> _Consignes_:
a - D'après l'extrait sur la relation franco-allemande, quelle est la fonction plus implicite du « couple franco-allemand » ?
b - Poursuivez l'extrait sur la relation franco-allemande au sein de l'UE à partir de sa dernière phrase.

> _Extrait_:
========

Le couple franco-allemand s’était pourtant repositionné au centre du pouvoir de l’UE grâce à son plan franco-allemand qui a inspiré la commission européenne pour bâtir ses propositions. Toutefois, afin d’apparaître comme l’inspiratrice du plan de relance, le prix pour la France est très lourd avec les concessions faites à l’Allemagne. Ce faisant, elle maintient le couple franco-allemand au centre du pouvoir dans l’UE mais la relation franco-allemande devient de plus en plus asymétrique en faveur de l’Allemagne.
Autant la France et l’Allemagne sont en position de charnière en Europe et forment l’axe majeur de l’UE, autant un rééquilibrage est nécessaire pour élargir la marge de manœuvre de la France. La volonté Emmanuel Macron de rééquilibrer la relation franco-allemande a échoué et c’est en réalité une accentuation du déséquilibre en faveur de l’Allemagne qui a été acté avec ce plan de relance. La fonction du « couple franco-allemand » est de servir d’outil de pouvoir, de charnière irremplaçable dans l’UE. Sa fonction plus implicite est de masquer le déséquilibre franco-allemand au profit de l’Allemagne. L’Allemagne minimise ainsi son rôle de puissance centrale, et la France donne l’illusion de la parité. Derrière l’accord sue le plan de relance de l’UE, les finalités européennes, sous espace de la mondialisation ouverte aux flux, vision privilégiée par l’Allemagne, ou une Europe puissance destinée à faire contrepoids aux autres puissances, vision privilégié par la France, divergent entre les deux pays. Avec la crise actuelle, rien n’a changé.

========

> _Données sources_:
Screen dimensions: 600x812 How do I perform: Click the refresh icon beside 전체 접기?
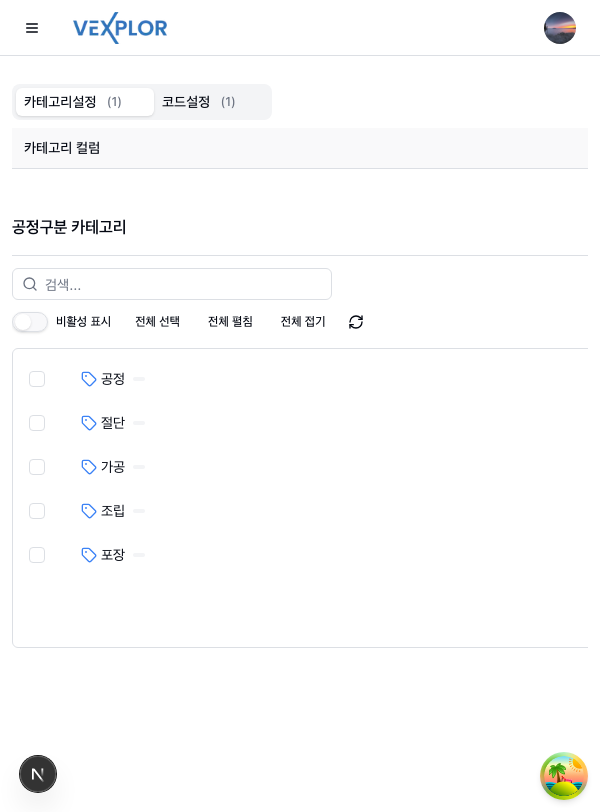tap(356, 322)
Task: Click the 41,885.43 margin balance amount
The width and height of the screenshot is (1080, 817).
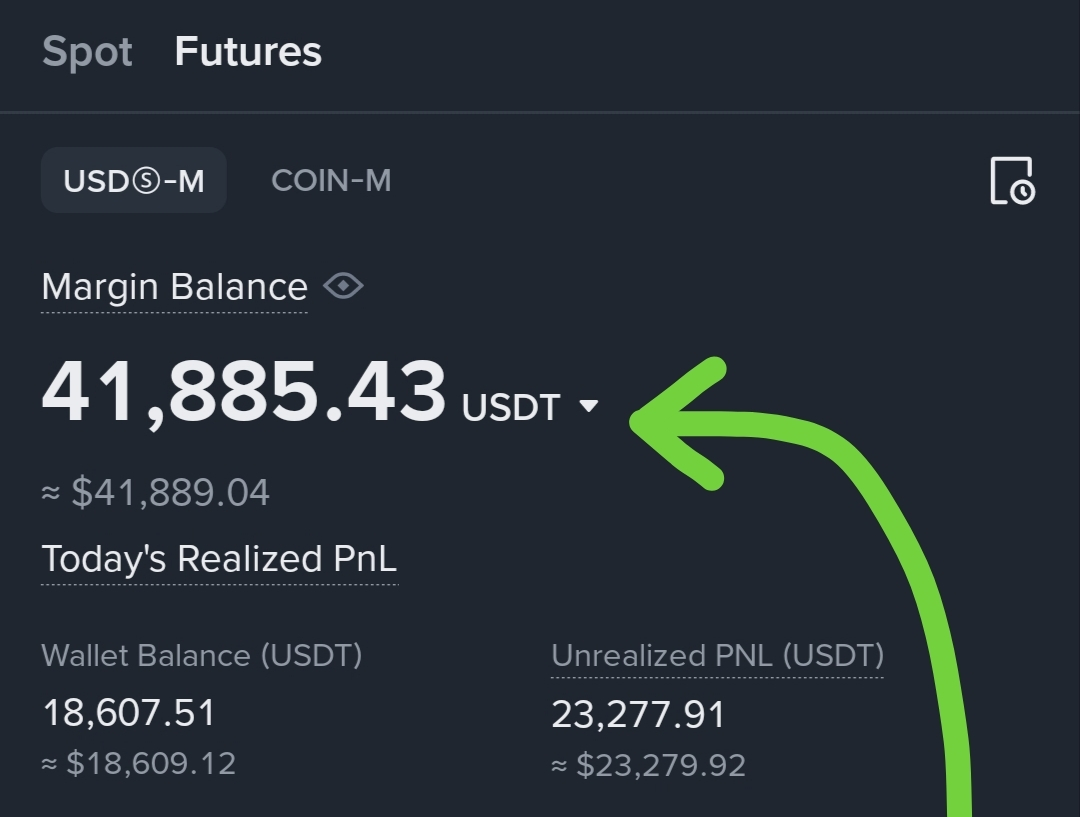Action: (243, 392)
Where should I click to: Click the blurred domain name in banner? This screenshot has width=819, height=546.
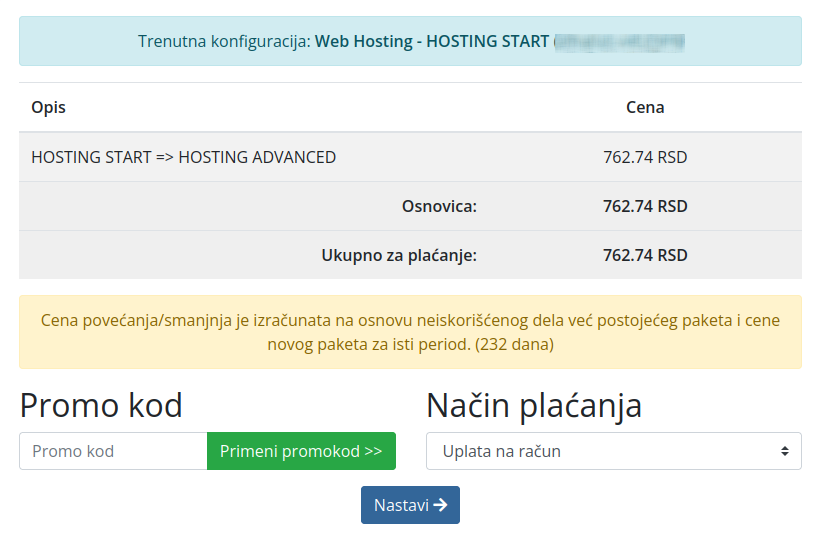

========

> _Réponses fournies_:
a - Sa fonction plus implicite est de masquer le déséquilibre franco-allemand au profit de l'Allemagne.

b -
[i] https://luxtimes.lu/european-union/40835-the-quiet-demise-of-the-eurozone-budget
[ii] Dans le programme électoral d’Emmanuel Macron: https://en-marche.fr/emmanuel-macron/le-programme/europe et son discours de la Sorbonne : https://www.elysee.fr/emmanuel-macron/2017/09/26/initiative-pour-l-europe-discours-d-emmanuel-macron-pour-une-europe-souveraine-unie-democratique
[iii] Un budget de la zone euro, avait finalement été approuvé au sommet franco-allemand de Mesenberg par les Allemands, initialement hostiles à cette question. Les contours de ce budget ont été présenté à Bruxelles le 19 novembre. Or, contrairement aux souhaits d’Emmanuel Macron qui voulait un budget en dehors de l’UE, celui-ci avait été intégré au budget pluriannuel de l’Union européenne. Il avait été décidé qu’il serait de plus supervisé par la Commission européenne, et donc très influencé par les conceptions allemandes ordo-libérales. Le montant du budget de la zone euro aurait été trop insignifiant pour être structurant et sa mise en œuvre avait été repoussée en 2021, et largement conditionnée par les exigences allemandes, inscrites dans les priorités du budget de l’UE (2021-2027). Ce compromis avait déjà rencontré l’opposition des Pays-Bas et des pays nordique de l’UE, renforçant les incertitudes sur le projet.